C’est par la répétition de nombreuses petites séances que les choses vont progressivement rentrer. Si tu insistes trop pour faire un vrai entraînement à chaque fois que vous sortez le skate, tu risques de les dégoûter.
8. Apprends-leur à pousser
Maintenant que l’enfant est à l’aise pour se faire promener sur un skate, il est temps de lui ouvrir les portes d’un nouveau monde d’autonomie en lui apprenant à générer sa propre vitesse et à s’arrêter de lui-même.
Pour la prise de vitesse et le freinage, nouvelle position des pieds ! On n’a qu’un seul pied sur la planche, le pied avant (sauf si on pousse mongo, mais il vaut mieux apprendre à pousser normalement). Le pied est un peu plus au centre dans le sens de la longueur, et bien au centre dans le sens de la largeur.
Toujours en te tenant la main dans un premier temps, l’enfant peut s’entraîner à pousser par lui-même, à remettre ses pieds en position skate, puis de nouveau déplacer ses pieds pour freiner en posant son pieds arrière sur le sol.
Pour freiner, on ne pose pas son pieds sur le sol d’un coup. Sinon, ça bloque et badaboum. Non, on tapote son pieds pour freiner progressivement. Les plus doués arrivent à appliquer la bonne pression pour faire glisser leur chaussure et obtenir un freinage en douceur, mais vous n’en êtes pas forcément encore là.
En poussant comme en freinant, ne manque pas de leur rappeler qu’en cas de perte d’équilibre il suffit toujours de sauter du skate et courir à côté pour tout rattraper.
Petit à petit, tu vas commencer à lancer l’enfant pour lui donner de la vitesse et qu’il s’arrête lui-même. Et il va commencer à savoir de mieux en mieux se donner de la vitesse. Ça prendra très probablement des mois, voire des années. Mais c’est un super exercice d’équilibre et de coordination qui lui servira dans d’autres pratiques de glisse (ski, surf) et aussi probablement dans sa pratique du sport en général.

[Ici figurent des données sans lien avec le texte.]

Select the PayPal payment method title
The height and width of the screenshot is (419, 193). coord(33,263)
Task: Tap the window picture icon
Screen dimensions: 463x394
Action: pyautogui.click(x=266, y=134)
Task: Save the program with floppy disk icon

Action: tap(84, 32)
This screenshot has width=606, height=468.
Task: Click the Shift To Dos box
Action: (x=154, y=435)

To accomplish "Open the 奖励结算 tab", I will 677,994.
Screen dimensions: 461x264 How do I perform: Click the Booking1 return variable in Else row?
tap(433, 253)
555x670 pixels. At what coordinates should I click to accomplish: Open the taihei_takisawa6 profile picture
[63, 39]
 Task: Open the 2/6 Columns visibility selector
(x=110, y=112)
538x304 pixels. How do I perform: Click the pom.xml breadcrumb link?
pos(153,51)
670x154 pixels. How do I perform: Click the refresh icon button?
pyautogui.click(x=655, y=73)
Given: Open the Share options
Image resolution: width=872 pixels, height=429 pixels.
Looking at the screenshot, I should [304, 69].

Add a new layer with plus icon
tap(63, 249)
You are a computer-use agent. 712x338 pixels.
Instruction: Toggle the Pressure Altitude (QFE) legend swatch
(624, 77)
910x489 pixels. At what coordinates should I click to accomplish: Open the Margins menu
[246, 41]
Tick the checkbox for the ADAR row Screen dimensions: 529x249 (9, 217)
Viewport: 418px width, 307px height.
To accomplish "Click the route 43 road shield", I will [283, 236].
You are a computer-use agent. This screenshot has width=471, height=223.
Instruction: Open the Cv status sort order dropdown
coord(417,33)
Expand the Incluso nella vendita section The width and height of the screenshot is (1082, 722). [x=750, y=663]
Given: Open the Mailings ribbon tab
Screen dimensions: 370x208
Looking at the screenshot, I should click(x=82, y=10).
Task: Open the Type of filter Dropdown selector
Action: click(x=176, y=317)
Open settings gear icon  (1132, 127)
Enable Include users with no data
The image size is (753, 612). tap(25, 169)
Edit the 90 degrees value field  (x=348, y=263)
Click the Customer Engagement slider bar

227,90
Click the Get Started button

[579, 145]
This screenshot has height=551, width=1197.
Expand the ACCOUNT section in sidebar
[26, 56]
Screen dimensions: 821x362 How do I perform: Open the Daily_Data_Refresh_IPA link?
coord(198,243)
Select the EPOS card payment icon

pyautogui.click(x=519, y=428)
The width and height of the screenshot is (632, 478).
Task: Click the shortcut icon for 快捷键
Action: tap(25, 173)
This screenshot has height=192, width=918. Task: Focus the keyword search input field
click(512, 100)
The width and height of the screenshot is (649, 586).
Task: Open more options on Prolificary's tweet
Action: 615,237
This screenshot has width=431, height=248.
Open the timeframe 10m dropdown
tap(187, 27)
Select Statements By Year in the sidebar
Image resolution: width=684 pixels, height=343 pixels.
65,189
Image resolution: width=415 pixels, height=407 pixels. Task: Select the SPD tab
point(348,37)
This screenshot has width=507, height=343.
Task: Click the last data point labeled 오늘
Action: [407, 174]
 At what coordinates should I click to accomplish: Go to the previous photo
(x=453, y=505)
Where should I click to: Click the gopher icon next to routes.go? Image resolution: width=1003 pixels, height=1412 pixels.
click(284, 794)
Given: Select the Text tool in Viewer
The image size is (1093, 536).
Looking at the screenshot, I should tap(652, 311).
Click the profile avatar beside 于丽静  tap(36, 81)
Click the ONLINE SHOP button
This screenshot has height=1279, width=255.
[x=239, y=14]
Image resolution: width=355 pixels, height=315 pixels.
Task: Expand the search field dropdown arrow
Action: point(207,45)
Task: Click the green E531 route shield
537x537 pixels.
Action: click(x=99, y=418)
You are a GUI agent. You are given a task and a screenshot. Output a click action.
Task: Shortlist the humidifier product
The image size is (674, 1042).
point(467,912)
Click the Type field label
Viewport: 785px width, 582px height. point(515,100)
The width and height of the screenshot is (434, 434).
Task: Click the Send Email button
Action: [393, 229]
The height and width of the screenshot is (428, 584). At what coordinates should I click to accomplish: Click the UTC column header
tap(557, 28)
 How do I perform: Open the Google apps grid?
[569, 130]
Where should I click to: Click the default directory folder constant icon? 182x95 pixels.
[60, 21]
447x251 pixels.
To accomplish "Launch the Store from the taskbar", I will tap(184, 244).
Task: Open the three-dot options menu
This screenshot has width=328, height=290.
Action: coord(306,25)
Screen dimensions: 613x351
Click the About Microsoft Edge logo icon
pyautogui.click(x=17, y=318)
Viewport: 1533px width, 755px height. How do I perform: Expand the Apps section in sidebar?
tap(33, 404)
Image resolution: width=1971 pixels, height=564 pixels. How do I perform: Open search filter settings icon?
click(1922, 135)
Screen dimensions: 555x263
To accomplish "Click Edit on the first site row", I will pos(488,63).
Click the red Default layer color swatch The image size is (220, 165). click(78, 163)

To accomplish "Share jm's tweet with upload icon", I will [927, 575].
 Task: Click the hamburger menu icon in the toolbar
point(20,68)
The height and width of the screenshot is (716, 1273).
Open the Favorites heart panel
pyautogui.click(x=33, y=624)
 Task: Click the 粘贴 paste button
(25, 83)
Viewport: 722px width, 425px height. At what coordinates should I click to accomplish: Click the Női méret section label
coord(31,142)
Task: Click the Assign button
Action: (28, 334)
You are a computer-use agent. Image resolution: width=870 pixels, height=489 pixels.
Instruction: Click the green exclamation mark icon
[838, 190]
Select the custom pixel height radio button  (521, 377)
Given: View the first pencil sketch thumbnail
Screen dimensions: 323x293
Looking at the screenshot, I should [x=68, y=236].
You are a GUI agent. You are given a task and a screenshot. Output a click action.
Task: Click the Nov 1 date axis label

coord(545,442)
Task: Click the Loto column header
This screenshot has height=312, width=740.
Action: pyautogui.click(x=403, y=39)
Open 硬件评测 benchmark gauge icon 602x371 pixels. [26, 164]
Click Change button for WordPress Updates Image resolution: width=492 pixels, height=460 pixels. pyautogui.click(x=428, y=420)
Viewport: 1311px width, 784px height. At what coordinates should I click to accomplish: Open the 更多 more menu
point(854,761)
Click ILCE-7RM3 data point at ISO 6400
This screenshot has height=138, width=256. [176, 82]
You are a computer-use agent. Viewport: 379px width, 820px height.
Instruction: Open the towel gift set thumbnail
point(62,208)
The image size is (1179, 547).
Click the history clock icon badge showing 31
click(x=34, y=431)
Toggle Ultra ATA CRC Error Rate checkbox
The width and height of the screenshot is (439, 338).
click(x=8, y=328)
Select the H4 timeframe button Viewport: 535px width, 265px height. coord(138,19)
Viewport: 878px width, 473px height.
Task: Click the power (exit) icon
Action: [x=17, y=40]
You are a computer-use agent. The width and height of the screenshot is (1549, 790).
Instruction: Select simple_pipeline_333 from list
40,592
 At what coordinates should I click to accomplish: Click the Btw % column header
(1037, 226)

9. Délègue aux grands du skatepark
Si tu as réussi à emmener ton enfant jusque là, ta mission est accomplie. Vous pouvez fièrement vous rendre au skatepark où il va se fixer ses propres défis. Et, solidarité sainte de l’artisanat, des skaters plus expérimentés ne manqueront pas de repérer ses efforts et de venir lui donner des conseils.
Et voilà. Un nouveau monde de glisse et de copains/copines s’ouvre à ton enfant.
Même si les étapes 1 à 8 te semblent fastidieuses, profites à fond de ces moments de transmission. Car, bientôt, ça ne sera plus toi l’expert.